## What you will do
The answer must be an exact copy of all the data below.
**** Records supplied
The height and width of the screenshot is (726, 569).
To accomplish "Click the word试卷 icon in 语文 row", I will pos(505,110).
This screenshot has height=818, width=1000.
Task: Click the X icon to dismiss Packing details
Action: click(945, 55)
********
## Problem solution
The height and width of the screenshot is (726, 569).
To accomplish "Click the word试卷 icon in 语文 row", I will pos(505,110).
This screenshot has height=818, width=1000.
Task: Click the X icon to dismiss Packing details
Action: click(945, 55)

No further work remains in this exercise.